Known issue: Gateways appear as offline


(Hylke Visser) #1

Because of an issue in our NOC component, gateways currently appear as offline on the console and on our maps. We are doing our best to have everything back to normal. Routing services are up and running.


The NOT CONNECTED central topic
Network and Router Issues
(Hylke Visser) #2

#3

Do the gateways only appear offline or are they actually offline?


(Hylke Visser) #4

As I wrote in the first post:


(Hylke Visser) #5

(Hylke Visser) #6

What happened

The NOC

The NOC experienced unexpected timeouts while writing to its database. Instead of backing off, the NOC started even more processes trying to write to the database (an unintended positive feedback loop). This resulted in an explosion of goroutines and memory usage and eventually the NOC just kept crashing/restarting/...

The Proxy

We have an SSL-terminating proxy in front of the NOC. When the NOC crashed and restarted within a second, the proxy did not close existing connections

The Routing Services

Because the connections were not closed by the proxy, the routing services (router, broker, ...) that forward metadata to the NOC did not back off to allow the NOC to recover, this also didn't really help. Instead, they started buffering these messages, dumping a flood of messages onto the NOC when it came back after a crash. For some reason these components also spawned more goroutines, leading to extremely high memory usage and slowdown of message processing.

Mitigation

We temporarily disabled forwaring metadata to the NOC, but as a result the gateways now appear as offline on the console and maps.

Resolution

We are still working on reproducing the issue in a controlled environment, and will post an update when we know more. We aim to re-enable NOC forwarding within a couple of hours, after which the gateway pages should display the correct gateway status again.


(Hylke Visser) #7

We decided to push re-enabling the noc to tomorrow.


(Arjan) #8

Until then, ttnctl gateways status [gatewayID] still shows the actual status of your gateways.


(Niau) #9

Now miraculously my gateway appeared online :wink:


(Gsethi2409) #10

Two of our gateways appear online now! Finallyyyy!


(Alexbn71) #11

Mine too, yippee! :slight_smile:

Alex


(Mark189) #12

Hello, is the problem solved? our gateway status is still "not connected"
Lora traffic is being send but the status in TTN is incorrect.

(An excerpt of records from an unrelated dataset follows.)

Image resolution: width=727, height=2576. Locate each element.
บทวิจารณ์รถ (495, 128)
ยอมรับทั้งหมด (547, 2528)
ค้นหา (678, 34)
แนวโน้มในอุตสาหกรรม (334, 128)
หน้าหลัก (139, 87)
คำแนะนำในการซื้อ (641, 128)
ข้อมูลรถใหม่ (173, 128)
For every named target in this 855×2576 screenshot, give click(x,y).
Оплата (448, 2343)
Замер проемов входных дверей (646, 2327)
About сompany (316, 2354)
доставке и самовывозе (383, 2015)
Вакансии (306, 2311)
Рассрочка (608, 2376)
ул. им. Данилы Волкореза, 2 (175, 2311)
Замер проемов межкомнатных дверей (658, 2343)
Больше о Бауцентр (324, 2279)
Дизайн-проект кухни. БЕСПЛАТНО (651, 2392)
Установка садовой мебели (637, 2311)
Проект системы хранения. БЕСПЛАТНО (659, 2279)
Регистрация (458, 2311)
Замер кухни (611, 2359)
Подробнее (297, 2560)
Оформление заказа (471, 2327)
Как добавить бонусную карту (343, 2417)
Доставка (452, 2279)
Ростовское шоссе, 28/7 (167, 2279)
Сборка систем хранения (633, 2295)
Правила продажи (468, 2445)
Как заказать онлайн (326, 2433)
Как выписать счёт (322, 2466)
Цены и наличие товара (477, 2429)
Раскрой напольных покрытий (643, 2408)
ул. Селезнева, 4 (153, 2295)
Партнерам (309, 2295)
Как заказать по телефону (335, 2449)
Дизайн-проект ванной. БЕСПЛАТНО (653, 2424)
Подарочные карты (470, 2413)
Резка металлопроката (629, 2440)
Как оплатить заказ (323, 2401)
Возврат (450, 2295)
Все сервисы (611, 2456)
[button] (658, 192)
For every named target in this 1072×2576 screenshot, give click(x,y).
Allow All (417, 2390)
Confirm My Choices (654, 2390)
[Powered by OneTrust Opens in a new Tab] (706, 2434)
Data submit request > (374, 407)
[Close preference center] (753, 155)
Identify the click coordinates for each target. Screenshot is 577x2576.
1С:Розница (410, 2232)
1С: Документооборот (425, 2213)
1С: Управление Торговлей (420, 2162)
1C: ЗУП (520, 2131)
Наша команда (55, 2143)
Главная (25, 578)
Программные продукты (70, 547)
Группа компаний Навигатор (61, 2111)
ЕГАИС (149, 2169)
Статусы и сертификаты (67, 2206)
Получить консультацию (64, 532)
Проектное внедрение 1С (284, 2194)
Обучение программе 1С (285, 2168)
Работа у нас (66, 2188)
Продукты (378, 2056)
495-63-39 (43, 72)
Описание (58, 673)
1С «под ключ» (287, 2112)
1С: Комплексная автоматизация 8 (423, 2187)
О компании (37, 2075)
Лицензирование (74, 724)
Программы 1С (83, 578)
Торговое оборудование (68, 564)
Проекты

Gateway always show not connected
#13

Watch https://status.thethings.network/ for updates.


(Mark189) #14

Thanx Marcelstoer


(Alexbn71) #15

Are there any predictions about returning online on the map?

Thanks
Alex


(Smartohm) #16

The Gateway now appears in the console.

It still doesn't appear when issuing CLI "ttnctl gateways status ....." or shows as inactive with "ttnctl gateways info ...", which I normally would consider more accurate.

Is there any way to fix this?


MultiTech Gateway Register on thethingsnetwork
(Hylke Visser) #17

Did you supply --router-id to ttnctl?


(Alexbn71) #18

Actions done in the dashboard on gateway and devices are reported by ttnctl in real time? or there is a delay?

Thanks
Alex


(Pat Molloy) #19

ttnctl gateways info eui-ID
and
ttnctl gateways status eui-ID

both working for me when I enter the eui -ID of my gateway.


(Smartohm) #20

The problem was with --router-id, as we are using ttn-router-asia-se,

Thanks htdvisser!

This command seemed to work previously without this flag. Perhaps it was assigned a different router prior to the recent changes.